Sunday, September 28, 2025

A Puppet Show

The artist Gustave Baumann (1881-1971) is celebrated for his woodblock prints that capture the essence of New Mexico, as I have written and illustrated a number of times in my Missives. The comprehensive holdings of Baumann’s work at The New Mexico Museum of Art here in Santa Fe have provided the material for a retrospective which features not only his prints and paintings but his rarely seen marionettes.

His daughter, Anne (1927-2011), was responsible for helping to keep her father’s legacy alive, donating around 1700 of his works to the New Mexico Museum of Art and the artist’s archive to the New Mexico Museum of History. Here is a photo from the late 1930s of puppets he made depicting his family.


The current exhibition, “Gustave Baumann: The Artist’s Environment,” which closes February 22, 2026, is curated by the former Museum Director, Mark White, and Thomas Leech, who salvaged the contents of the artist’s studio to recreate it in a permanent installation at the center of the history Museum’s historic printing press room. The exhibition is mostly about the prints for which the artist is best known, but it includes his paintings as well as the puppets. It is hard not to absorb some Native American culture living in the Southwest, and sharing this experience, my favorite puppet in the show is a figure of a Koshare, one of the sacred clowns in Hopi culture.


Baumann’s puppets are carved in the central European tradition. The artist was born in Magdeburg, Germany, but his family moved to Chicago when he was 10 years old. He mastered the art of wood carving in 1905 when he returned to Germany for a year of study at the Kunstgewerbe Schule in Munich.

On a 1918 visit to artist friends in Taos, he drove down to Santa Fe and fell in love with the place, and decided to make his home here. For the amusement of his daughter, he began carving marionettes for which his wife Jane (1892-1984) made the costumes. He wrote scripts based on local happenings and folk tales or stories by popular authors and built a puppet theater for their presentation. Here is his drawing for the theater.

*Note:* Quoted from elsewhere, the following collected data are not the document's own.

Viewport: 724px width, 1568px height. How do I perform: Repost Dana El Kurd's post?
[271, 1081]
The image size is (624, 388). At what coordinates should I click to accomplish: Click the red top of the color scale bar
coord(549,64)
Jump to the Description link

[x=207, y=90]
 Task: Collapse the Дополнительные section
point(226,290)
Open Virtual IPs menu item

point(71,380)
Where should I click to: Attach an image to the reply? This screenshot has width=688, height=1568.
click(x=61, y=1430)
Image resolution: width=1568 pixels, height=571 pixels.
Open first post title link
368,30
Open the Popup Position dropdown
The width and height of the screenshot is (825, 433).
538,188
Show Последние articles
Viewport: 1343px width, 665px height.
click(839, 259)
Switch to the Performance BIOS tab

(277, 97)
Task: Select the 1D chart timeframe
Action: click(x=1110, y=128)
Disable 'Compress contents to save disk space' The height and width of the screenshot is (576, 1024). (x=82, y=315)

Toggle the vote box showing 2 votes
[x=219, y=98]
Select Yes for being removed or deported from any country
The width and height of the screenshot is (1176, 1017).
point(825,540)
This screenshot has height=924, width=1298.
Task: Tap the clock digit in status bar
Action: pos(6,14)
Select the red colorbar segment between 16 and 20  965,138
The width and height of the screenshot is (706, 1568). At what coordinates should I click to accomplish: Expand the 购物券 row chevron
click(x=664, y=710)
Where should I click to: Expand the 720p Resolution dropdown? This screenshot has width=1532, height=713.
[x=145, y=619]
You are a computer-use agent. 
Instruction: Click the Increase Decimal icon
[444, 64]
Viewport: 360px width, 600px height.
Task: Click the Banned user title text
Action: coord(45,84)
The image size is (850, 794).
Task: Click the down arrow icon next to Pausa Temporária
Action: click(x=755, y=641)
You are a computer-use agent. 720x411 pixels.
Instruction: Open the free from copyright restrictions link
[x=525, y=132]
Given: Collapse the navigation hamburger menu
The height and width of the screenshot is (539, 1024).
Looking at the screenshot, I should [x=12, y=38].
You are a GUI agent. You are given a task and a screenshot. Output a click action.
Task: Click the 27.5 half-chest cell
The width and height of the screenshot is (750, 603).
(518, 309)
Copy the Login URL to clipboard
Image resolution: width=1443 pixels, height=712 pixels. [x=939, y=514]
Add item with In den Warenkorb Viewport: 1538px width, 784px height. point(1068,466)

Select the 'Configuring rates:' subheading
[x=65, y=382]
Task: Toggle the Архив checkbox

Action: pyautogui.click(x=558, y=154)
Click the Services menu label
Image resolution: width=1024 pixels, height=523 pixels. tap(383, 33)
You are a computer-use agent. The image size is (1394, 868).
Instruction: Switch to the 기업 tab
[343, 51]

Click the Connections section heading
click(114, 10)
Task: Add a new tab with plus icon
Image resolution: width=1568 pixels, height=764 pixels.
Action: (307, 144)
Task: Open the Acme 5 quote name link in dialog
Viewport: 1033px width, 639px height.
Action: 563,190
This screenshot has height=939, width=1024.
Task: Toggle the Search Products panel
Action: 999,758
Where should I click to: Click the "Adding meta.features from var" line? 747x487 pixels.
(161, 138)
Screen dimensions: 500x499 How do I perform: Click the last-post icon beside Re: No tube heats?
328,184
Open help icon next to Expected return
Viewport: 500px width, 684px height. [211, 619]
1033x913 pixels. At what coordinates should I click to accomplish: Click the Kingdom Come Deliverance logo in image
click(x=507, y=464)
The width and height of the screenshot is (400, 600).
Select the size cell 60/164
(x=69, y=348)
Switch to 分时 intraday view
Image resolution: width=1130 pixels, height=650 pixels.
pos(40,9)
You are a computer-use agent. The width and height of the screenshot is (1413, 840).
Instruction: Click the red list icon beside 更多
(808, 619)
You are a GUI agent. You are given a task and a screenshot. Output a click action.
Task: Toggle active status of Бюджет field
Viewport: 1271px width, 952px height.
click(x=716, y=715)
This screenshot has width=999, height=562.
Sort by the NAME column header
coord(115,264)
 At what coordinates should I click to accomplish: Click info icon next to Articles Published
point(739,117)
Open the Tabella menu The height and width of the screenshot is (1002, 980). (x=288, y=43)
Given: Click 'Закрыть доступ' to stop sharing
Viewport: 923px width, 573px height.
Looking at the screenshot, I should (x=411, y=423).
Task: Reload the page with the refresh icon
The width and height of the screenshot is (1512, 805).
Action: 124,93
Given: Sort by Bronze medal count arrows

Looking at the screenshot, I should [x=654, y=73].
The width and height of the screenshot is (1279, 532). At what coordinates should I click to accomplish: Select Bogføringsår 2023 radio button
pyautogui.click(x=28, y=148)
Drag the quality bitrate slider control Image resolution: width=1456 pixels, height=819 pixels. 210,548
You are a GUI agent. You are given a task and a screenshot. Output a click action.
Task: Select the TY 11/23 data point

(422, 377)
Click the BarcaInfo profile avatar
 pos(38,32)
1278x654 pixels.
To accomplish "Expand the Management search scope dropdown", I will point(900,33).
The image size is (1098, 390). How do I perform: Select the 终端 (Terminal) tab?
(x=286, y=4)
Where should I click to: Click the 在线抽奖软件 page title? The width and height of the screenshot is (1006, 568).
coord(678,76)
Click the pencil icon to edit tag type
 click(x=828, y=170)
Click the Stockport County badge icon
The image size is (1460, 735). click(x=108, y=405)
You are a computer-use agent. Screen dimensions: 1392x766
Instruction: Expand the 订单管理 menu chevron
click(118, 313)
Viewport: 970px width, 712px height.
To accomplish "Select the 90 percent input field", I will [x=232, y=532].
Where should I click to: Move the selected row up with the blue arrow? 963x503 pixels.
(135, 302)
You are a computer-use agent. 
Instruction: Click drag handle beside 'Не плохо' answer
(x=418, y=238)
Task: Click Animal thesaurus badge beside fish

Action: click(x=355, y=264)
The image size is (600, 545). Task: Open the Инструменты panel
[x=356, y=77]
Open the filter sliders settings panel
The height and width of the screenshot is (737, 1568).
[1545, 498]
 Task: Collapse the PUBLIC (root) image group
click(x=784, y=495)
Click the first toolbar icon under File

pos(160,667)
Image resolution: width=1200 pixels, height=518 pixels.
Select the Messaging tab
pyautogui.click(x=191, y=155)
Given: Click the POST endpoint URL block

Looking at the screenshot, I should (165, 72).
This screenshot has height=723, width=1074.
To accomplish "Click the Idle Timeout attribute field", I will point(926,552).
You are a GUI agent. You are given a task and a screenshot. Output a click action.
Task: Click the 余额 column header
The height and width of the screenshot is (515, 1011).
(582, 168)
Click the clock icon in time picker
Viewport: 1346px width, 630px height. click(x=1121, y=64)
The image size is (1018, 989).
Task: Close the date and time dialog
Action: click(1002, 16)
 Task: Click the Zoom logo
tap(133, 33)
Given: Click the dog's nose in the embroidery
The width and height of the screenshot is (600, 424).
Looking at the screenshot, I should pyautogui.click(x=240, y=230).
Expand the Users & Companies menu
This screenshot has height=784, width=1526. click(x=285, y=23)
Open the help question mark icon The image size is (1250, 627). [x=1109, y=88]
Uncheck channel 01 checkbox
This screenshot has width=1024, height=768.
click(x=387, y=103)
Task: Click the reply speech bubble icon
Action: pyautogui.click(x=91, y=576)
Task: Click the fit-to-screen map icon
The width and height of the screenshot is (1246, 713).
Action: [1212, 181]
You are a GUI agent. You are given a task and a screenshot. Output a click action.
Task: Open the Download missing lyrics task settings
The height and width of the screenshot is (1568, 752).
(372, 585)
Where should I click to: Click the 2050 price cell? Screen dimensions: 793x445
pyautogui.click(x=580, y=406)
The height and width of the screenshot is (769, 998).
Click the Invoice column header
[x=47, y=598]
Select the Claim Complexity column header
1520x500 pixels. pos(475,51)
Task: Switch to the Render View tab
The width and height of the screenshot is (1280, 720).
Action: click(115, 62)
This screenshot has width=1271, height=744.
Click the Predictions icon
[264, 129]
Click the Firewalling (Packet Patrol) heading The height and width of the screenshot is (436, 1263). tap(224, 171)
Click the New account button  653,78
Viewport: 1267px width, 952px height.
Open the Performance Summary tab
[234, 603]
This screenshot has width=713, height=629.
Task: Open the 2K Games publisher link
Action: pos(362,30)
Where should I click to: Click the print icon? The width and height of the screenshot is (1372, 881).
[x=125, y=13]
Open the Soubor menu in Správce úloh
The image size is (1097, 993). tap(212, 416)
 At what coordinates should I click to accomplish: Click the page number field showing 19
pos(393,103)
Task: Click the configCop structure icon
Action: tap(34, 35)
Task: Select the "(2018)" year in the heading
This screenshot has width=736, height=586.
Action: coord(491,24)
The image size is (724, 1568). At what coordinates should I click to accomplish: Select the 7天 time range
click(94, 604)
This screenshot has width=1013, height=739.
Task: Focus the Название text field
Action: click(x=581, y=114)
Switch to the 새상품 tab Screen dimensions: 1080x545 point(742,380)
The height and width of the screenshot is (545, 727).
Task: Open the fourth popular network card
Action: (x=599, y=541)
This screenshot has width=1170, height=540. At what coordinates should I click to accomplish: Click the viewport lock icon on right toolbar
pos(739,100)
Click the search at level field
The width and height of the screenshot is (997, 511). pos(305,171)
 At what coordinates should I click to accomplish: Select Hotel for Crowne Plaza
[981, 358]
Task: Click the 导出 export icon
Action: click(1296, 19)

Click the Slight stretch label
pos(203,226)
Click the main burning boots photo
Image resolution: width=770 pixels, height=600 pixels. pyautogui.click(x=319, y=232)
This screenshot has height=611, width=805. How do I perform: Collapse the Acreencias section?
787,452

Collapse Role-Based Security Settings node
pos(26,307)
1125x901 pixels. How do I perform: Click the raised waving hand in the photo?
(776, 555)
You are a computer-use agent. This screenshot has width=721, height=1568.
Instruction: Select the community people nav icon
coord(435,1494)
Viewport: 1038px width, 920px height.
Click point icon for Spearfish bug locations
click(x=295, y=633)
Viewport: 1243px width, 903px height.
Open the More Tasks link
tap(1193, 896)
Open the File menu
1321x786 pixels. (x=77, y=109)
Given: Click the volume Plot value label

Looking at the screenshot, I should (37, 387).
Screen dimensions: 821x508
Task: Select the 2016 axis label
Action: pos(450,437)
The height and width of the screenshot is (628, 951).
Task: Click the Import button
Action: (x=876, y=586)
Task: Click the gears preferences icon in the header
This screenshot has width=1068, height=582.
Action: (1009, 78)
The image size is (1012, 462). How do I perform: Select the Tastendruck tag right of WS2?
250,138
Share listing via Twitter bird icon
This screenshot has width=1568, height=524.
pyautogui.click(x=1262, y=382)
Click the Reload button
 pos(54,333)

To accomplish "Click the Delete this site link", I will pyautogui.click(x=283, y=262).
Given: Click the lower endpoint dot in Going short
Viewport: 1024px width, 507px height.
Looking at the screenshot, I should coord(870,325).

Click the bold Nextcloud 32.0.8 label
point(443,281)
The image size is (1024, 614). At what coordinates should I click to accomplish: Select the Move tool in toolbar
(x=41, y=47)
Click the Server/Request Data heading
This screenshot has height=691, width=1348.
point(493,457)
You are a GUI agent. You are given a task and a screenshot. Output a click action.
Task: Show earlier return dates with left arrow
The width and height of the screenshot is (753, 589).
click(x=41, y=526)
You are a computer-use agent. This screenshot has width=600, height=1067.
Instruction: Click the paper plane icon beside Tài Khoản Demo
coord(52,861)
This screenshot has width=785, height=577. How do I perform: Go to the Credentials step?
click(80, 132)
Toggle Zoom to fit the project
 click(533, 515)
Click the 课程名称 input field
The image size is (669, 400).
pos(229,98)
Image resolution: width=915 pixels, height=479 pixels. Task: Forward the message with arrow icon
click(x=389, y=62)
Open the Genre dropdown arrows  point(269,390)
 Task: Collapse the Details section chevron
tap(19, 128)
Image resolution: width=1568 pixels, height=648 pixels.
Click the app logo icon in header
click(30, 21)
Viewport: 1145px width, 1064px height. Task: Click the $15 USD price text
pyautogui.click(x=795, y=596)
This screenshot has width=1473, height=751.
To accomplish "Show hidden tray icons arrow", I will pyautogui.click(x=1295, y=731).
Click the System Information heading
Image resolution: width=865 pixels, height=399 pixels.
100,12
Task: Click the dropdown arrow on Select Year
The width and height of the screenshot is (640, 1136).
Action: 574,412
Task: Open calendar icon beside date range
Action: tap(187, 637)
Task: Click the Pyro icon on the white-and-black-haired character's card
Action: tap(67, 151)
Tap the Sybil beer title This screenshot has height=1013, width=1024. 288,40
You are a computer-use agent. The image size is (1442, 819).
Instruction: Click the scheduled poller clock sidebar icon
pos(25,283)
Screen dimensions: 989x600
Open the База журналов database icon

Happily, the Museum has installed 3 stages with Baumann’s sets and complete puppet casts. This scene is from a 1933 melodrama called “Nambé Nell and the Golden Dragon Mine".


Another show, called “Birthday of the Infanta”, was based on Oscar Wilde’s story of the cruelty of a princess towards a hunchback dwarf. After the hunchback sees himself in the mirror for the first time and becomes so upset that he refuses to perform for the Infanta, who is most upset because her birthday party has been ruined... It is said that watching it, 8-year-old Ann burst into tears. The scene is clearly based on Velázquez’s “Las Meninas,” featuring the Infanta Maria Theresa of Spain.




Gala Chamberlain, a trustee of the Ann Baumann Trust and director of the Annex Galleries, has represented the estate since Baumann’s death. She quotes Baumann: "With the persistence of a kitten that decides to adopt you, marionettes seem always to have hovered around my studio door waiting for a favorable chance to slip in. While I was still in Nashville, they did get in for a time and diverted my attention long enough to cause several heads of Hoosier character... Marionettes, like actors, are a temperamental lot - they do talk back and scold the puppeteer if strings are not properly placed, but ultimately it becomes a one-sided argument that can be solved by better workmanship."

Baumann’s marionette shows took place between 1932 and 1941, but the Museum continues what has become a beloved tradition by using reproductions of original puppets in the collection for annual holiday shows. This last panorama is from one of Baumann’s Christmas Plays, which he created using figures from other plays he had done. Of course, they all had to include Santa Claus.



Although most of Gustave Baumann’s prints relate to the Southwest, his marionettes and their plays represent a fantasy world whose appeal is universal.